Using the round robin algorithm to permute all the teams, but the pivot (usually the first) iterating through the weeks, as the followig example:

Week 1:

pivot => 1

m m m m m m m m 
| | | | | | | |
1 2 3 4 5 6 7 8
8 7 6 5 4 3 2 1

Week 2:

pivot => 1

permute => 1 3 4 5 6 7 8 2

m m m m m m m m 
| | | | | | | |
1 3 4 5 6 7 8 2
2 8 7 6 5 4 3 1

Doing this way the algorithm eficient in the worst case (asintotic notation) is O(n^2), else we should permute all cases until n!

Using the divide and conquer algorithm, we could solve the problem by dividing the problem, from 2^K, by two recursively, from 1 to 2^(k-1) and from 2^(k-1) + 1 to 2^n.

Before the merge of both subsolutions, we need to use other strategy to fulfill the solution matrix by pairing between them. We could maybe, permute one each week (and apply Round Robin again).

aT (n/b) + dn^j

int medio;

if (rowMax - rowMin == 1) {
	t[rowMin][0] = rowMax;
	t[rowMax][0] = rowMin;
} else {
	medio = ((rowMax + rowMin) / 2);
	divide(t, medio + 1, rowMax); // Call 1 ( T = 1)
    divide(t, rowMin, medio); // Call 2 ( T = 2)
    
	conquer(t, rowMin, medio, (medio - rowMin), (medio - rowMin) * 2, medio + 1); // O(n^2)
	conquer(t, (medio + 1), rowMax, (rowMax - (medio + 1)), (rowMax - (medio + 1)) * 2, rowMin); // O(n^2)
}

for (int sum = 0, j = colMin; j <= colMax; sum++, j++) { // O(n/2)
	t[rowMin][j] = (eqInic + sum);
}

for (int i = rowMin + 1; i <= rowMax; i++) { // O(n) 
	t[i][colMin] = t[i - 1][colMax];
	for (int j = colMin + 1; j <= colMax; j++) { // O(n/2)
		t[i][j] = t[i - 1][j - 1];
	}
}

Recursive calls: 2 Problem division: 2 Worst recursive time: O (n^2) Worst base case: 2

t(n) = | 2, si n = 2 | 2T (n/2) + n^2, si n > 2

2T (n/2) + n^2 € O(n^2 + 2^log2n ...) € O(n^2)

Then the worst case (asintotic notation) is O(n^2).

Doing this way the algorithm eficient in the worst case (asintotic notation) is O(n^2)

# REQUIREMENT 1
In the round robin scheduling text, what worst-case efficiency is given for the algorithm?

# PROVIDED MATERIAL
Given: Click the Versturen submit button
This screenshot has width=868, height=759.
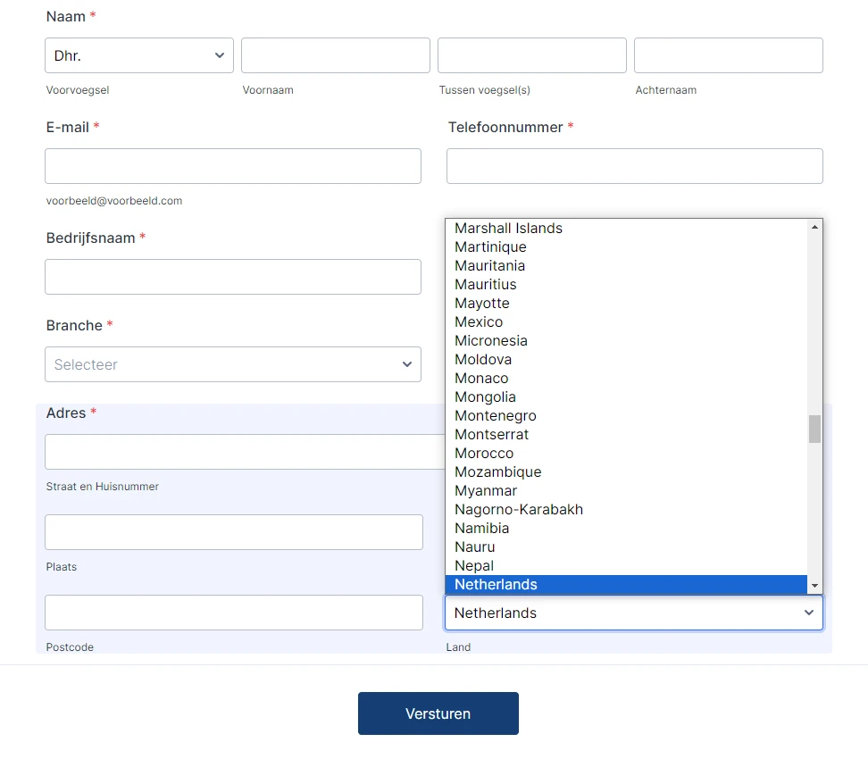Looking at the screenshot, I should tap(438, 713).
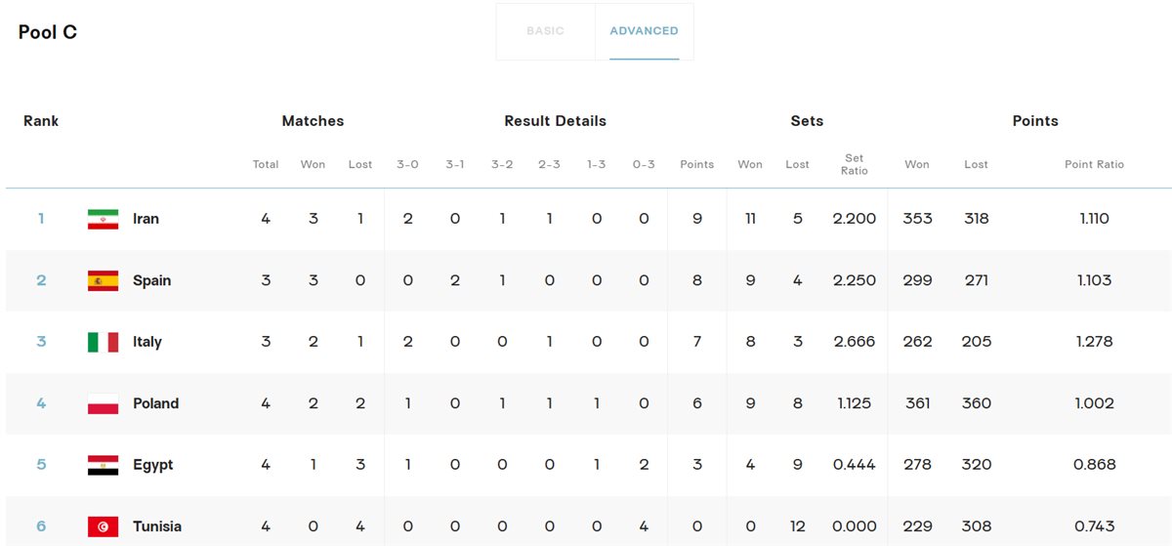Image resolution: width=1172 pixels, height=546 pixels.
Task: Click the Point Ratio column header
Action: [x=1094, y=164]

# REQUIREMENT 2
Rewrite the records with "submit button" swapped for "send button", keeping everything else the same. Omit the pictures.

# EXERCISE RESULT 1
O(n^2)

# EXERCISE RESULT 2
Given: Click the Versturen send button
This screenshot has width=868, height=759.
Looking at the screenshot, I should tap(438, 713).
Image resolution: width=1172 pixels, height=546 pixels.
Task: Click the Point Ratio column header
Action: [x=1094, y=164]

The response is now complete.